But hey, you can’t see that the names are obviously different, can you? You might ask. As long as the shapes and types of variables are the same, mapping the names between the two variable sets is not that painful task. In fact, it’s just no more than 5 lines of code and yeah, you only need to know how to do it. As we addressed the problems earlier in this post, Tensorflow is not hard, it is just kind of confusing.
Oh, that was so long. Thank you guys for reading. Before we say goodbye, let’s take a look at what we did in this post:
- We discussed why Tensorflow may seem confusing
- We talked about heavily in-use Tensorflow module
- We checked if different modules produce different results on the same task
This post is no more than an entry point, some kind of what-I-would-talk-about-when-I-talk-about-Tensorflow (I borrowed that title from Haruki Murakami, check it here).
Personally, I am a big fan of learning-by-doing style.

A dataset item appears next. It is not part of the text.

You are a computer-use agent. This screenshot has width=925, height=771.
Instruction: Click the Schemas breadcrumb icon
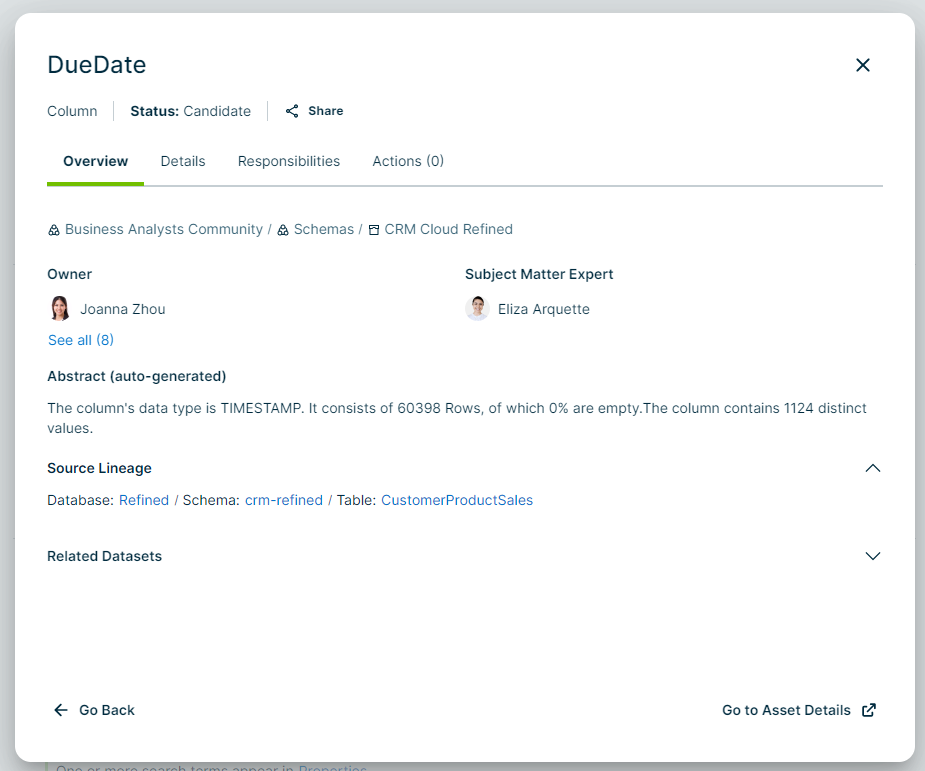click(x=283, y=230)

Even in the deep-learning field which seems way too deeply academic, it can work out well. In the future posts, I will guide you through how we can accomplish the most common tasks with Tensorflow. Those won’t make you a deep learning guru, but with a solid understanding about how to use the proper tool, and with some practice from your own, what can stop you from building amazing things?
Okay, I might have exaggerated a little bit, but honestly I hope that I can make something that you guys can benefit from. So, I’m gonna see you soon, in the next blog post of this Tensorflow series.